- Date: December 24, 2025
- Season: 2025
- Stadium: Clarence T. C. Ching Athletics Complex
- Location: Honolulu, Hawaii
- MVP: Pofele Ashlock (WR, Hawaii)
- Favorite: Hawaii by 1.5
- Referee: Chris LaMange (MAC)
- Attendance: 15,194

United States TV coverage
- Network: ESPN ESPN Radio
- Announcers: Chris Cotter (play-by-play), Max Browne (analyst), and Harry Lyles Jr. (sideline) (ESPN)

= 2025 Hawaii Bowl =

Postseason college football bowl game

The 2025 Hawaii Bowl was a college football bowl game played on December 24, 2025, at Clarence T. C. Ching Athletics Complex in Honolulu, Hawaii. It was the 22nd annual Hawaii Bowl. The game began at approximately 3:00 p.m. HST and aired on ESPN. The Hawaii Bowl was one of the 2025–26 bowl games concluding the 2025 FBS football season. For the first time since 2013, the game was sponsored by Sheraton Hotels and Resorts, and was officially known as the Sheraton Hawaii Bowl.

The game featured the Hawaii Rainbow Warriors (8–4) from the Mountain West Conference and the California Golden Bears (7–5) from the Atlantic Coast Conference. Hawaii beat California, 35–31.

==Teams==
Based on conference tie-ins, the game was expected to feature teams from the Mountain West Conference and the American Conference. As Hawaii was bowl-eligible and was not selected to play in the College Football Playoff, the Mountain West's tie-in with the Hawaii Bowl was automatically allocated to Hawaii. The American was unable to fulfill its requirement, and Cal offered to participate in the bowl, which was also supported by ESPN due to Cal's ties to Hawaii.

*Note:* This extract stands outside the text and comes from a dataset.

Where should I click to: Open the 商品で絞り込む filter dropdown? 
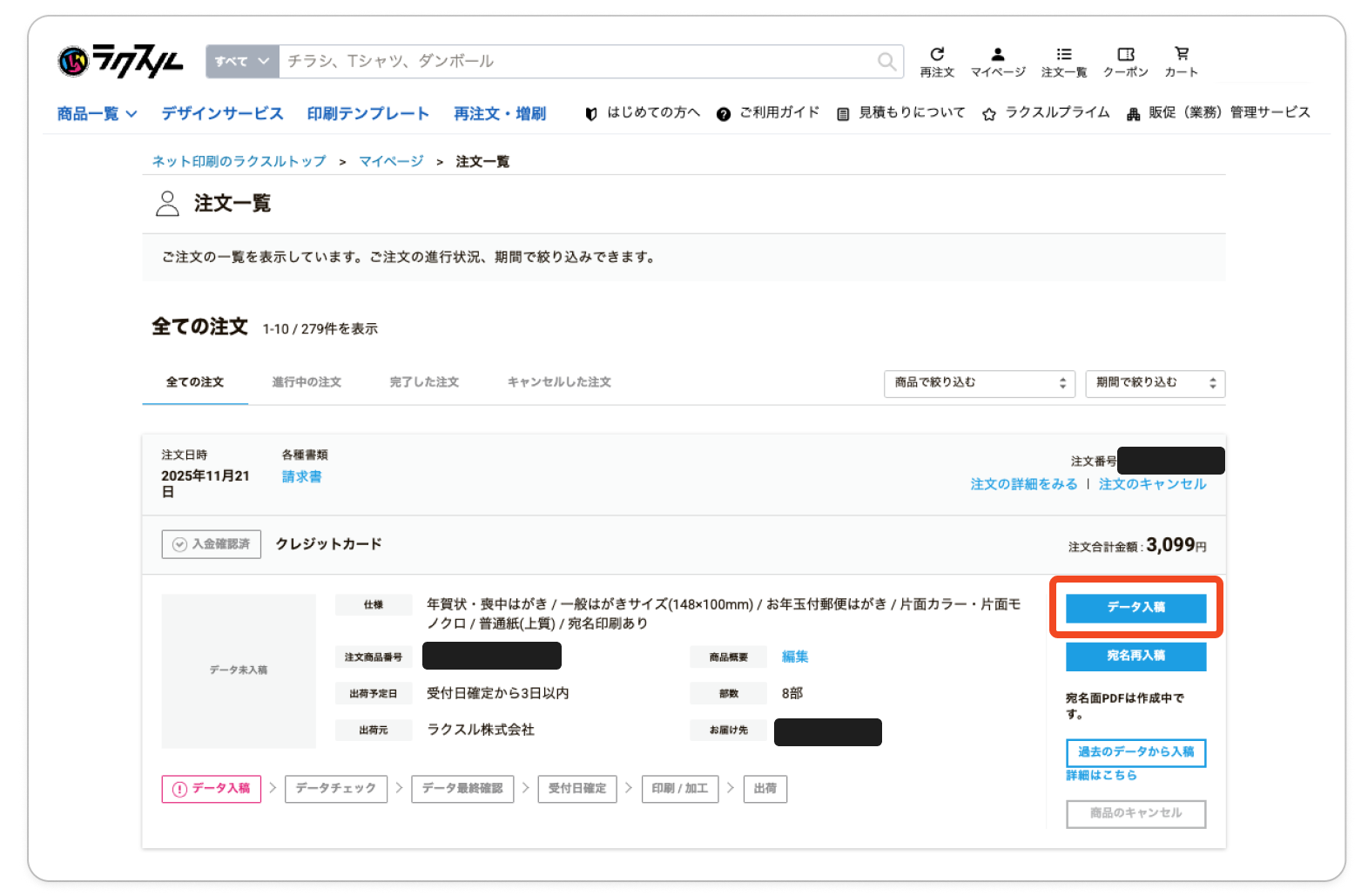979,383
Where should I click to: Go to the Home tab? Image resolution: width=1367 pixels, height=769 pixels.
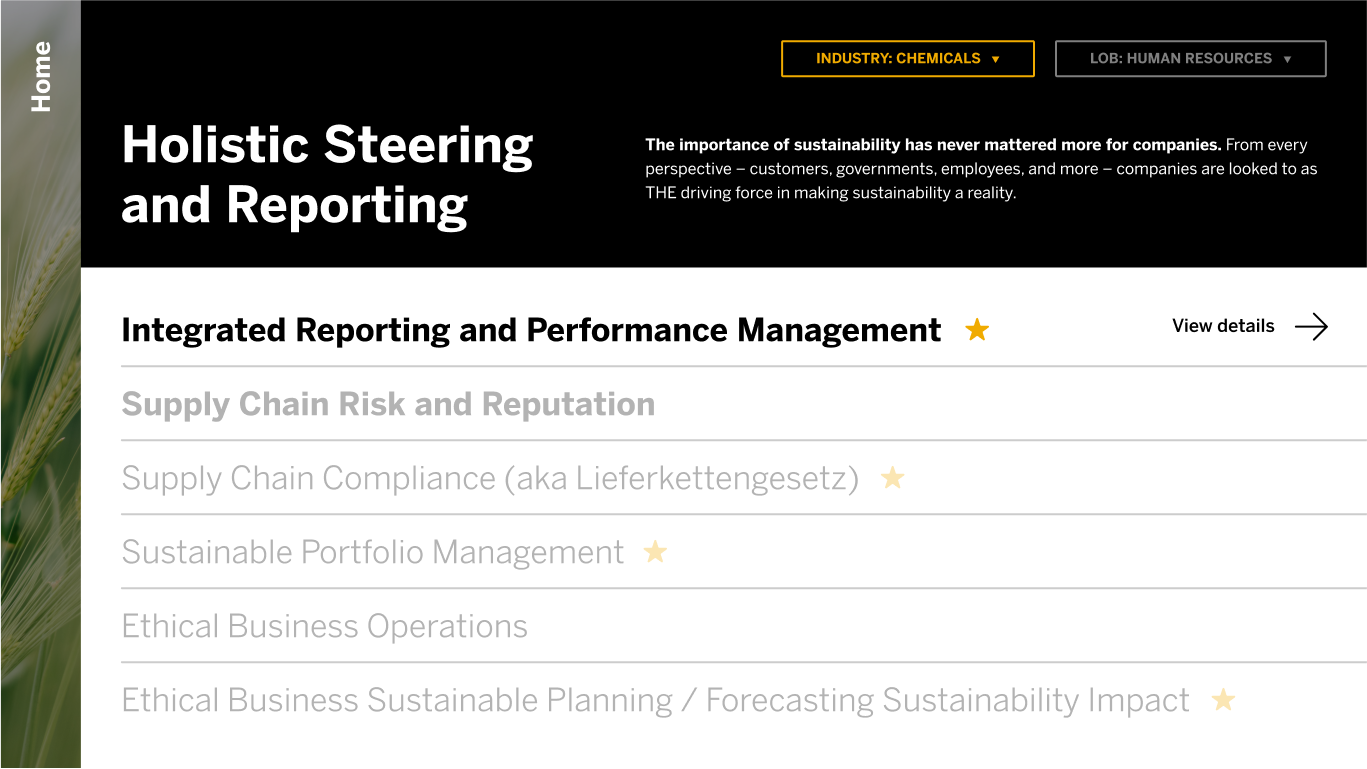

Cal has numerous ties to Hawaii, with starting quarterback Jaron-Keawe Sagapolutele from nearby Ewa Beach and interim head coach Nick Rolovich having previously played for the Rainbow Warriors alongside Hawaii's current head coach Timmy Chang, and coaching Hawaii to its last bowl game appearance in 2019.

This was the sixth time that California and Hawaii played each other; entering the bowl, the Golden Bears led the all-time series, 3–2.

===California Golden Bears===

Cal opened their regular season with three consecutive wins; thereafter, they did not win consecutive games at any point. Finishing their regular season with four wins in their final nine games, the Golden Bears entered the Hawaii Bowl with a 7–5 record.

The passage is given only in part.